**Problem requirements**
Among the entries below, count the lines that contain the word "computer". Write down only the total.

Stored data
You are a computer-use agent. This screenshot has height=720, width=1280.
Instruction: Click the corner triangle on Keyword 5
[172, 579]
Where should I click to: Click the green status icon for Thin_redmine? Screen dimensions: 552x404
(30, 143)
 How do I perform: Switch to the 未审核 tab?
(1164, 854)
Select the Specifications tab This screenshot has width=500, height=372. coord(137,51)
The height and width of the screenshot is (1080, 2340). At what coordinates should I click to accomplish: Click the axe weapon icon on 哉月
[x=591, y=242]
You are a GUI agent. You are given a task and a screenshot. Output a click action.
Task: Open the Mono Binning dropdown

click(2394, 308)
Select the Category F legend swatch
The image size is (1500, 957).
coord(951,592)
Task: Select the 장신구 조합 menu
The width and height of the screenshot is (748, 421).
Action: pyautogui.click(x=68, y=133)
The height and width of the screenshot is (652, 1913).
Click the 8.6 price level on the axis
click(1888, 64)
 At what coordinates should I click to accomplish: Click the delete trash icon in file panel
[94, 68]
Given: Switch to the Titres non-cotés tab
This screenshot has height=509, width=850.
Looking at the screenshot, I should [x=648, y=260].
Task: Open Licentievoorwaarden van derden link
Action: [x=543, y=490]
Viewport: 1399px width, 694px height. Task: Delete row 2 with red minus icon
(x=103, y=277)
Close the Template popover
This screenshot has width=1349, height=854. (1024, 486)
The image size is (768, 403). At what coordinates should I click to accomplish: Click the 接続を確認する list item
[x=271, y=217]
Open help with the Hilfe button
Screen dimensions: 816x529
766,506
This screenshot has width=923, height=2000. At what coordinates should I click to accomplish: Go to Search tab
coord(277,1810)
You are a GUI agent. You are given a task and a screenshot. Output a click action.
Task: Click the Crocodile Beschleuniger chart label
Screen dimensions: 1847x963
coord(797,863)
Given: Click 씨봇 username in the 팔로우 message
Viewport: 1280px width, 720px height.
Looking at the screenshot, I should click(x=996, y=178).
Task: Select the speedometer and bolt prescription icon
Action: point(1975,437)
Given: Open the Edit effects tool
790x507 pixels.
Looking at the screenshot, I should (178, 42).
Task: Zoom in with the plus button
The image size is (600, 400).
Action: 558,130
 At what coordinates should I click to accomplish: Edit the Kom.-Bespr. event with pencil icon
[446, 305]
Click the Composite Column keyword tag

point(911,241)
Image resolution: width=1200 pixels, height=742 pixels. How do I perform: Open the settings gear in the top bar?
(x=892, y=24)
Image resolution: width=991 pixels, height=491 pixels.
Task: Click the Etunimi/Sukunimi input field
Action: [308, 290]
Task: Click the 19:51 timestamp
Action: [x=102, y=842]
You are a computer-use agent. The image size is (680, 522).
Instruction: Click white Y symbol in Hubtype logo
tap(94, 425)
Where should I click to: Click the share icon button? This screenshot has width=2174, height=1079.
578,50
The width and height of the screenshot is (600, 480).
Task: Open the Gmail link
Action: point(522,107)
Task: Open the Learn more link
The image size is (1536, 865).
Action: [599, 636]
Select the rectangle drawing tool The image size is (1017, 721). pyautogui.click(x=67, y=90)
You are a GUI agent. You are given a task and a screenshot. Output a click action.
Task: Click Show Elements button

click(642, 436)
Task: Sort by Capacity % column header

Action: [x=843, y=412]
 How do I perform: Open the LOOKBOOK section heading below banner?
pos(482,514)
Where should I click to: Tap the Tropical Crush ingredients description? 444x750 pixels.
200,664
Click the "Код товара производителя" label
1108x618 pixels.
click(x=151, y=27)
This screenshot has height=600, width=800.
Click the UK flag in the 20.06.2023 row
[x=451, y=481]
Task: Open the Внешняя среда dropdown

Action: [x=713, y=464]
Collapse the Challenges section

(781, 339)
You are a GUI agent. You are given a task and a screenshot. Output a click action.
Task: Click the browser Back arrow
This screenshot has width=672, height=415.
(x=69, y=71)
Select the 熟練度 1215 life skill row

**Task response**
2